In de nota van toelichting bij bovengenoemd Besluit wordt uitdrukkelijk opgemerkt dat de politie niet verplicht is de verdachte op de
mogelijkheid van een tegenonderzoek te wijzen. Indien de verdachte om een tegenonderzoek vraagt, dient dit uiteraard in het proces-verbaal
te worden vermeld.
In afwachting van het tegenonderzoek wordt de verdachte geacht op vrijwillige basis
op de plaats van onderzoek (bijvoorbeeld het politiebureau) te blijven. Verdachte
dient zich daartoe op te houden in een door de opsporingsambtenaar aangewezen plaats
van onderzoek, die hij ter voorkoming van beïnvloeding van het resultaat van het tegenonderzoek,
niet zonder toestemming mag verlaten. Verlaat verdachte toch zonder toestemming deze
ruimte, dan wordt hij geacht afstand te hebben gedaan van zijn recht op een tegenonderzoek,
dan wel het aan zichzelf te wijten te hebben dat geen tegenonderzoek is verricht.
Dit dient uitdrukkelijk in het proces-verbaal te worden vermeld.
Als de verdachte om een tegenonderzoek vraagt, dan zal de politie een arts moeten
waarschuwen. Als de verdachte te kennen geeft zelf een arts te willen uitkiezen, dan
dient dit verzoek in beginsel te worden gehonoreerd. De verdachte neemt vervolgens
contact op met de arts van zijn keuze. Wel wordt de eis gesteld dat dit niet mag leiden
tot onredelijke vertraging van het onderzoek. De door de verdachte gekozen arts zal
dan ook moeten aangeven of hij naar verwachting binnen een uur aanwezig zal kunnen
zijn. Kan hij deze toezegging niet doen en blijft de verdachte bij zijn verzoek om
een tegenonderzoek, dan zal de politie van haar kant een arts waarschuwen.
In de regel zal de arts naar het politiebureau komen om daar de verdachte door middel
van een venapunctie de vereiste hoeveelheid bloed af te nemen, c.q. onder zijn toezicht
door verdachte urine af te laten staan. De desbetreffende bepalingen uit het Besluit alcoholonderzoeken en de Regeling bloed- en urineonderzoek zijn van toepassing.
═══
## Opdrachtomschrijving
Zet de tekst over het tegenonderzoek van een verdachte voort. Begin direct na de laatste zin.

## Gegevensset
═══
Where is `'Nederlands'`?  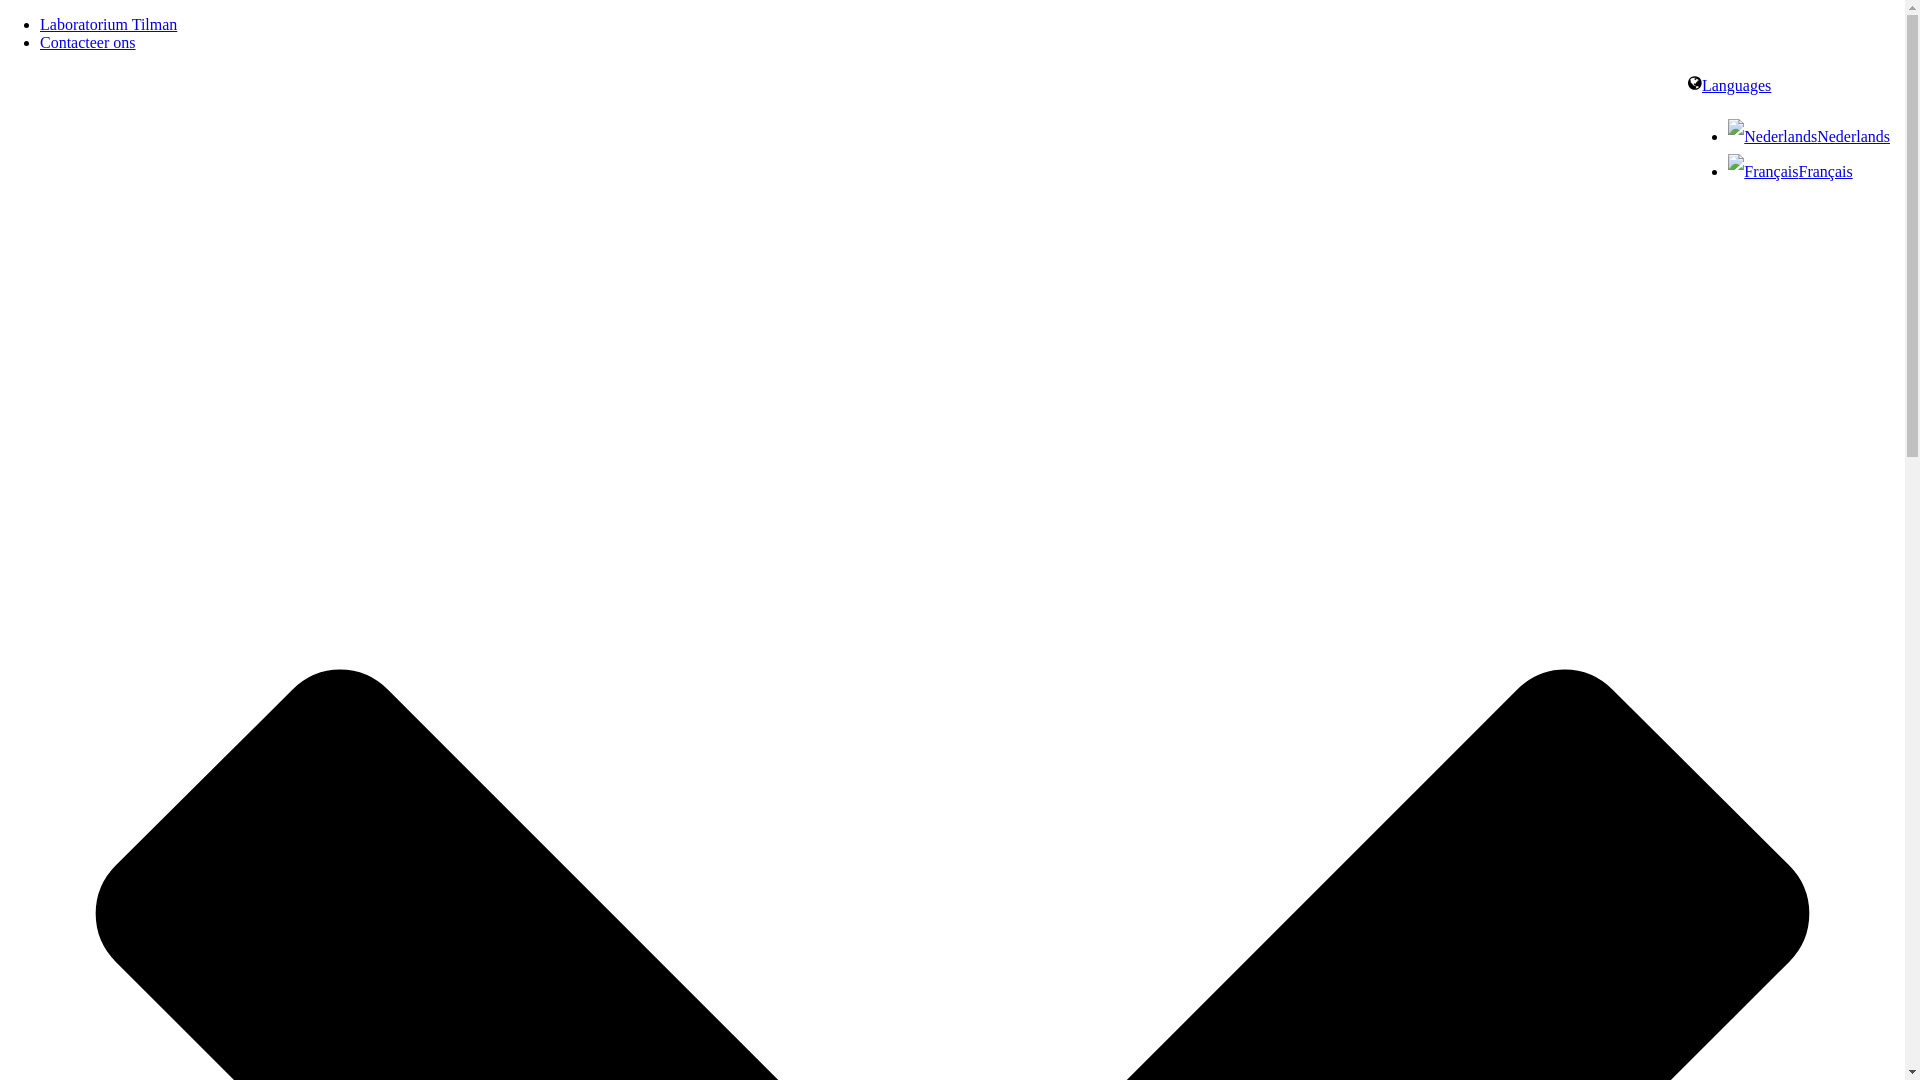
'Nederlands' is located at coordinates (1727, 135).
═══
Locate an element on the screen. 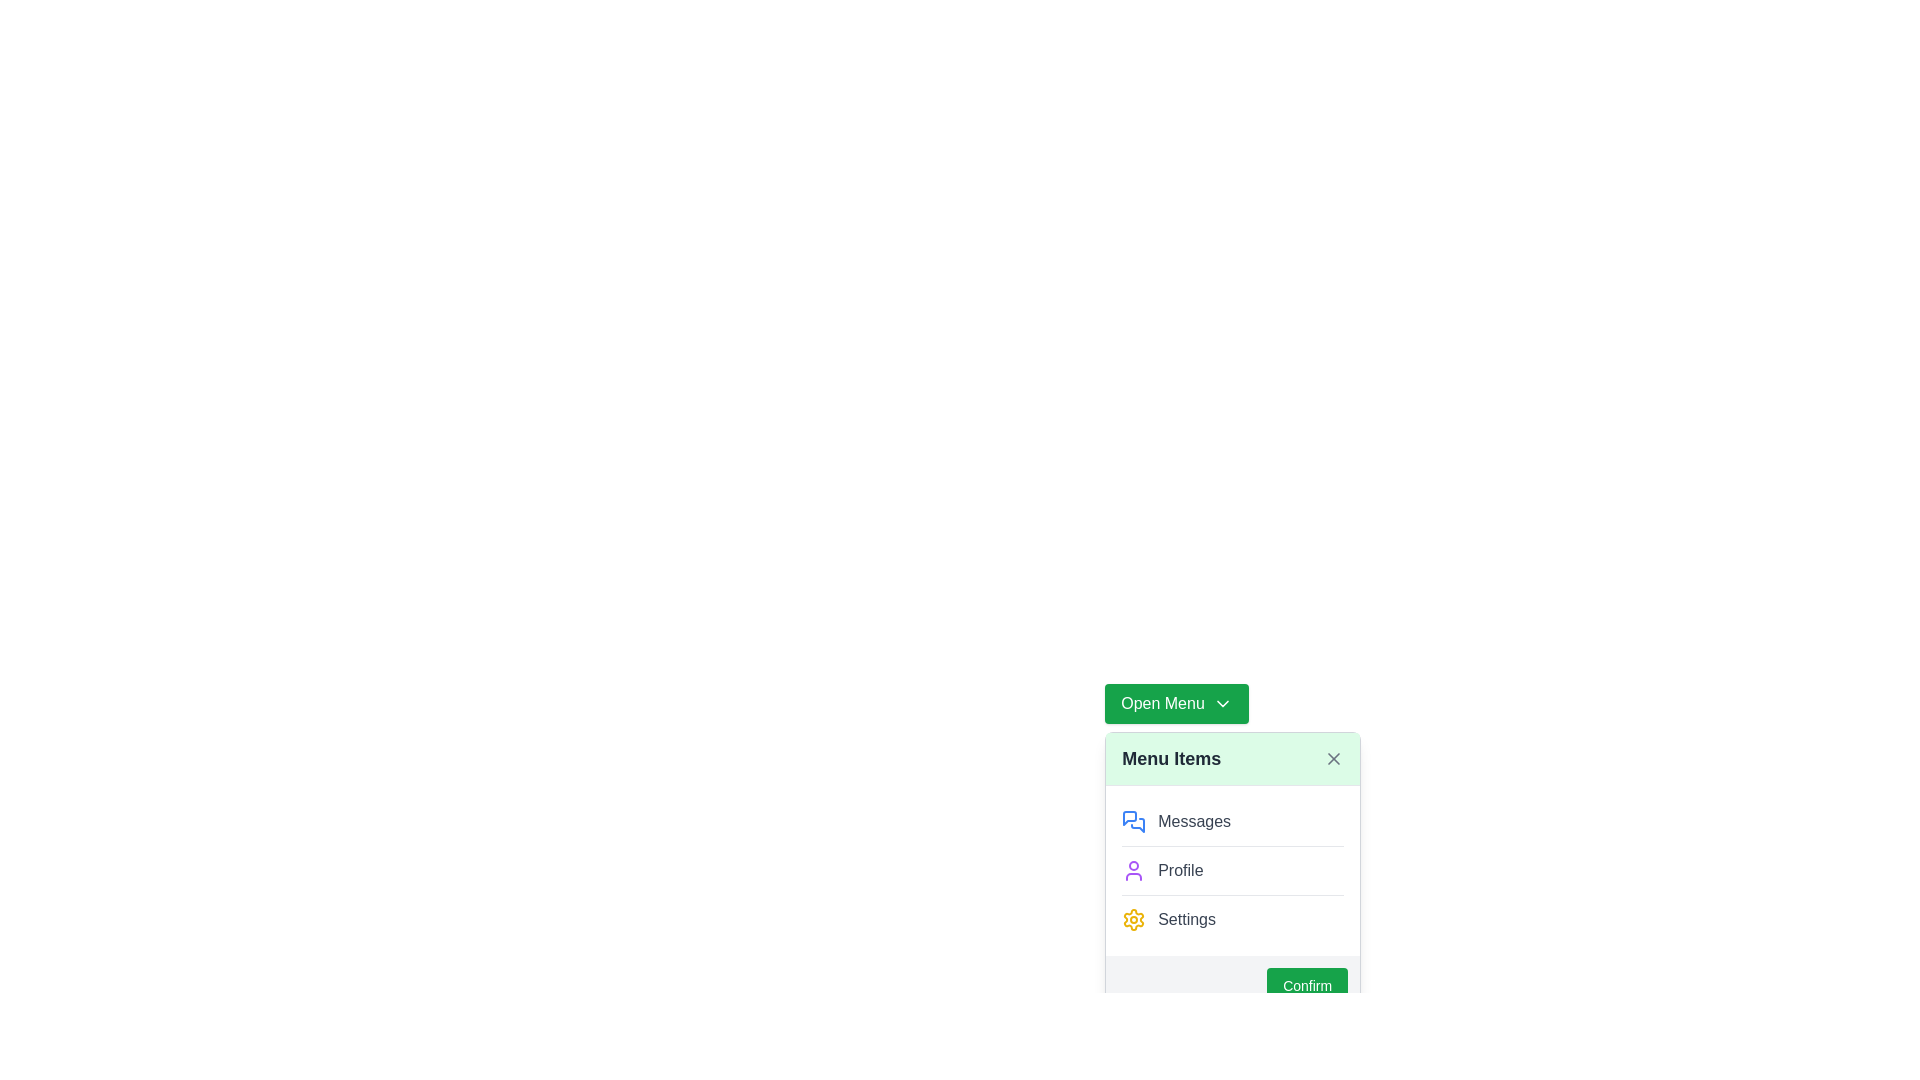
═══
## Schriftelijk antwoord
Om procedurefouten te voorkomen wordt er nadrukkelijk op gewezen dat artikel 15 van het Besluit alcoholonderzoeken, houdende de 1-uursregeling onverkort van toepassing is. Uit het proces-verbaal dient
te blijken welke situatie, zoals bedoeld in dat artikel van toepassing is. De mededeling,
zoals bedoeld in lid 3 van dat artikel, wordt in het proces-verbaal vermeld.
Ook het verzenden van het bloedmonster (of urinemonster) moet overeenkomstig de geldende
regels gebeuren. De politie geeft hierbij aan dat het monster is afgenomen in het
kader van een tegenonderzoek bij ademanalyse. Dit moet op de thans in gebruik zijnde
formulieren aangetekend worden.
Het onderzoek van het bloed of de urine wordt verricht door het Nederlands Forensisch
Instituut (NFI) te Den Haag. Ingevolge artikel 20 van het Besluit alcoholonderzoeken wordt het resultaat van het onderzoek zo spoedig mogelijk aan de verdachte medegedeeld.
De mededeling van het resultaat aan verdachte geschiedt rechtstreeks door het NFI,
nu niet de politie, doch de verdachte opdrachtgever is.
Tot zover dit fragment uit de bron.